## SUPPLIED MATERIAL
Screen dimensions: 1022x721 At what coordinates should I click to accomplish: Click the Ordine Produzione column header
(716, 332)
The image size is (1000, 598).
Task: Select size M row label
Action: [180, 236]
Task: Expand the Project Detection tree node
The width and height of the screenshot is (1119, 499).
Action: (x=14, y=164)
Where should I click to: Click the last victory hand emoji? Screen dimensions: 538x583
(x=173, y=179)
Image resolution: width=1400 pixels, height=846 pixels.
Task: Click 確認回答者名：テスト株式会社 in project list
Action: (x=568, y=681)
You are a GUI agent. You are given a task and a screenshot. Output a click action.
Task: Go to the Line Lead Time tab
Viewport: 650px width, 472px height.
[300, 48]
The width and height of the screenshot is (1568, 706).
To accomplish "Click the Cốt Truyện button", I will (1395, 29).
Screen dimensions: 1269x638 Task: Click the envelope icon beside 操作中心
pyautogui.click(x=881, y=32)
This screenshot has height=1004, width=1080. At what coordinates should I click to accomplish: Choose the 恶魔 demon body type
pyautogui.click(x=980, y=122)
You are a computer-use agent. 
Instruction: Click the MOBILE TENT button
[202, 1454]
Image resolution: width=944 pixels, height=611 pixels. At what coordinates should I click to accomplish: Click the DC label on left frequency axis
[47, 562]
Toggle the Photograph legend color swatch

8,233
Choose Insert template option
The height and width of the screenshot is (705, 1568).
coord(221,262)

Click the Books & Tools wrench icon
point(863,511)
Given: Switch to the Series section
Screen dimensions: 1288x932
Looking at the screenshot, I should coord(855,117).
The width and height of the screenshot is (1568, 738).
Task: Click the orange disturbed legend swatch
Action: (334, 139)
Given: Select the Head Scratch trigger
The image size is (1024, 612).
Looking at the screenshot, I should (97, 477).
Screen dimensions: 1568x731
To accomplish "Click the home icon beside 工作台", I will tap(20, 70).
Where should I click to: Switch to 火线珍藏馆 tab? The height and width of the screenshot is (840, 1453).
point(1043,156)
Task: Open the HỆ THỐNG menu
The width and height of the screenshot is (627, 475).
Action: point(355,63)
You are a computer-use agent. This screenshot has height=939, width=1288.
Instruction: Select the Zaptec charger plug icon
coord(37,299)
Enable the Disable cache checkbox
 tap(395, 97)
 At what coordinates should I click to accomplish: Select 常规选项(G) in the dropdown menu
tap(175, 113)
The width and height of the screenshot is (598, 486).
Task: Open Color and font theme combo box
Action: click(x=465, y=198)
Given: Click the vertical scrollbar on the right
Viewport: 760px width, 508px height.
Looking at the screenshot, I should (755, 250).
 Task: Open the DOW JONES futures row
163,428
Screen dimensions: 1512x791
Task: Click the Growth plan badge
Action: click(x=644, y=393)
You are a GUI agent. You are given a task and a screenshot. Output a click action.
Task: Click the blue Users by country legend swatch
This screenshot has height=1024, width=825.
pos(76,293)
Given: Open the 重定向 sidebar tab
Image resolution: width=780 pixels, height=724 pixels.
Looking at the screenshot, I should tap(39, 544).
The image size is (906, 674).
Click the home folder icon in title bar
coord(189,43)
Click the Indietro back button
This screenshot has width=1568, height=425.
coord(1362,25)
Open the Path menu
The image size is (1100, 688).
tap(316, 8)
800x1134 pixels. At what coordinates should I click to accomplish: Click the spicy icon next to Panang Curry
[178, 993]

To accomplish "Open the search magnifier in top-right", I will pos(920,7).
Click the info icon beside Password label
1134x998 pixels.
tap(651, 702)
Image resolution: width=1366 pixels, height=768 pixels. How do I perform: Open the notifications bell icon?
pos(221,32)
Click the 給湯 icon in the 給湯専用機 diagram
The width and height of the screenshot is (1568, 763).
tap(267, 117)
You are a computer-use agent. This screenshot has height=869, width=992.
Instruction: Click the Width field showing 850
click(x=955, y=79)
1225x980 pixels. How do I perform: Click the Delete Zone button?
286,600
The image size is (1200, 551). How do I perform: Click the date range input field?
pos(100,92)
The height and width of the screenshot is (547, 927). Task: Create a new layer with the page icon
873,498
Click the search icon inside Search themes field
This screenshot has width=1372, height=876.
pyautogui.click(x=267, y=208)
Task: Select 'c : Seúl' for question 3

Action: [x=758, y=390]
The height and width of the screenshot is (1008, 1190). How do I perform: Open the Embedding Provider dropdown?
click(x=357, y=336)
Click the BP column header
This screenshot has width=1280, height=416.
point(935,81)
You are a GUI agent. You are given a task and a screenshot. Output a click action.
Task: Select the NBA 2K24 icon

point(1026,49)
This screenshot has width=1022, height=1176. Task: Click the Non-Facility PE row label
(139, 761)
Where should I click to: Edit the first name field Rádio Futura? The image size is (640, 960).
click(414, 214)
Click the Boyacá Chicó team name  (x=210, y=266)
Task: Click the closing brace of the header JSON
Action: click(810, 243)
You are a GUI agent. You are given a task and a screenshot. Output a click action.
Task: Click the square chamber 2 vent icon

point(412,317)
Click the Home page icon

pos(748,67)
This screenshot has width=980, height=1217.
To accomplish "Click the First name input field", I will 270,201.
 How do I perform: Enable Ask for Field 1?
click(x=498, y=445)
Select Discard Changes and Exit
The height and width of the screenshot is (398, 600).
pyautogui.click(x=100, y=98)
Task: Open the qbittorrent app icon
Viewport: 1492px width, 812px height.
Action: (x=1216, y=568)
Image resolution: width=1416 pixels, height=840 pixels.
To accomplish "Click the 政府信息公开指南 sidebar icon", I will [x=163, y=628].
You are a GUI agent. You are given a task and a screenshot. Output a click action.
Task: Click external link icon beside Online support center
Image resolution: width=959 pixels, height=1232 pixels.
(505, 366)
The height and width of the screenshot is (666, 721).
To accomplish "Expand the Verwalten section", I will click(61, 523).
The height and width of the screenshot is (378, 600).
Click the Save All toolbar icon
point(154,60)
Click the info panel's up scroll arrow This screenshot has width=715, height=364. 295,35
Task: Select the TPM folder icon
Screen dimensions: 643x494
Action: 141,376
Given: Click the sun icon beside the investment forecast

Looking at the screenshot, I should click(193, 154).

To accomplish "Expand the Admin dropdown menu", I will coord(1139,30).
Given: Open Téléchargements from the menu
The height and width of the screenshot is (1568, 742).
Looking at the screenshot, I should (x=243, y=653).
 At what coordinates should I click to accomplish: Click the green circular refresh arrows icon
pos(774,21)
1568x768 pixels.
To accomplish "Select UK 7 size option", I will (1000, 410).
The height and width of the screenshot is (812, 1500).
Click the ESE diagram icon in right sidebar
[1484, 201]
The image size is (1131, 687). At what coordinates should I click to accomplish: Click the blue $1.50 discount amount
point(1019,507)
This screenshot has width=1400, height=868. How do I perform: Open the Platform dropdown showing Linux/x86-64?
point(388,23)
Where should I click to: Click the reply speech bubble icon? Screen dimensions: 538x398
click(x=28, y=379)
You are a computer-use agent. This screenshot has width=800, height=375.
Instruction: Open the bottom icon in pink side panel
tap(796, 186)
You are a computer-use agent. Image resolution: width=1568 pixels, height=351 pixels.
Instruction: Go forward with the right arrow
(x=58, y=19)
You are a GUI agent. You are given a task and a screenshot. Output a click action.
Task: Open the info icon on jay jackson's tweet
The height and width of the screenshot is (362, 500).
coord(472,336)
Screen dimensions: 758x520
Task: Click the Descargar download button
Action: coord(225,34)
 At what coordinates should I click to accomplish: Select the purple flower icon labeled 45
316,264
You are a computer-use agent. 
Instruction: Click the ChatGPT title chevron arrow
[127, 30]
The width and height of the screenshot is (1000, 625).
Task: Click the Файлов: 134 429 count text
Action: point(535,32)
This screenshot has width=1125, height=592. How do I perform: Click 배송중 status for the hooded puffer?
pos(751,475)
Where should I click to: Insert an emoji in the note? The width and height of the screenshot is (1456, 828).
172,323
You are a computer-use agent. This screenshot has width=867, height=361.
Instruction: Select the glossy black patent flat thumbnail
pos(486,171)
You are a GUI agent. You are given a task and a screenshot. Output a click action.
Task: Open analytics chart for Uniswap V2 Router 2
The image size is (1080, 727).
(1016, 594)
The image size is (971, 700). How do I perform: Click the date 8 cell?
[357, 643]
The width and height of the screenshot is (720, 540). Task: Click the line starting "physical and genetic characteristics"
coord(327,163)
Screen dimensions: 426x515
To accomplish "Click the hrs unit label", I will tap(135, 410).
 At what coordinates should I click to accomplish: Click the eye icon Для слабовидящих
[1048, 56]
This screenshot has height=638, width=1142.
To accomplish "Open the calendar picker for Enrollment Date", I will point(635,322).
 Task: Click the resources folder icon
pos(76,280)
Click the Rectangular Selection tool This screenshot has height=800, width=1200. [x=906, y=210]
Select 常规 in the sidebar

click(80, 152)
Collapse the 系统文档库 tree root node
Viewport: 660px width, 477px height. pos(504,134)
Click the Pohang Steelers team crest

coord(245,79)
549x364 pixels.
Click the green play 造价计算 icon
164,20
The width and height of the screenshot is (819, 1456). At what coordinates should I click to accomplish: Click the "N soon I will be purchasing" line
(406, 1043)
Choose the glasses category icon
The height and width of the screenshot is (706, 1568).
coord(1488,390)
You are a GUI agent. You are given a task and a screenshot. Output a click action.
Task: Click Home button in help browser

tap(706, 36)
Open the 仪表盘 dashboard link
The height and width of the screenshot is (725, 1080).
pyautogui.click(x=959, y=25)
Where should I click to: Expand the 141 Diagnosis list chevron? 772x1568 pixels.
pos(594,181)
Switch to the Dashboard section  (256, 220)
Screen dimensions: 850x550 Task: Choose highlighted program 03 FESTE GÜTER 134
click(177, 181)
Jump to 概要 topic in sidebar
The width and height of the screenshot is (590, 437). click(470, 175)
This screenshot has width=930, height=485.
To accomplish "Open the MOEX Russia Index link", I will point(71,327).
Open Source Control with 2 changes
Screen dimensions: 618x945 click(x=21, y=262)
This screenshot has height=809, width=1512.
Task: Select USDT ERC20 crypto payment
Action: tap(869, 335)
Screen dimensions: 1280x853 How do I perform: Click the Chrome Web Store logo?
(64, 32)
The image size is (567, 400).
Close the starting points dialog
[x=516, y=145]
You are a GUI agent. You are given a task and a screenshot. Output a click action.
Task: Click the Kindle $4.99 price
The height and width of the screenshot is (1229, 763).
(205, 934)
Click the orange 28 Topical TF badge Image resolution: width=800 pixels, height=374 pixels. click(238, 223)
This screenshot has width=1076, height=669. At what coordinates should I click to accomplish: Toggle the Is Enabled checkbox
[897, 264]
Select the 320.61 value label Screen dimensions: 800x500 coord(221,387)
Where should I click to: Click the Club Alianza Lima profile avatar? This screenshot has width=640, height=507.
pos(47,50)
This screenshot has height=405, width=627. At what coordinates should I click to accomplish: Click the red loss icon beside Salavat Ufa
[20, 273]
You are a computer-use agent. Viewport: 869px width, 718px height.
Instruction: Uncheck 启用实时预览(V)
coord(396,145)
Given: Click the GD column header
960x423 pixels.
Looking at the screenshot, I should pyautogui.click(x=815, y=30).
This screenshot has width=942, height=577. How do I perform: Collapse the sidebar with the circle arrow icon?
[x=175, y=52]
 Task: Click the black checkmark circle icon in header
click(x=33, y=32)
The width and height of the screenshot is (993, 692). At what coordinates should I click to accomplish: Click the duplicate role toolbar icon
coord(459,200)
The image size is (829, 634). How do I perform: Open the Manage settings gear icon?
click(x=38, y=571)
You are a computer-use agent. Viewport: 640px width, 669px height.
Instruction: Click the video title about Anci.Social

## REQUIRED WORK
Starting from the records above, copy each line where the string "computer" is found.

## OUTPUT FOR THIS TASK
You are a computer-use agent. 
You are a computer-use agent. This screenshot has height=939, width=1288.
You are a computer-use agent. This screenshot has height=869, width=992.
You are a computer-use agent. This screenshot has width=800, height=375.
You are a computer-use agent. Image resolution: width=1568 pixels, height=351 pixels.
You are a computer-use agent. 
You are a computer-use agent. This screenshot has width=867, height=361.
You are a computer-use agent. Viewport: 869px width, 718px height.
You are a computer-use agent. Viewport: 640px width, 669px height.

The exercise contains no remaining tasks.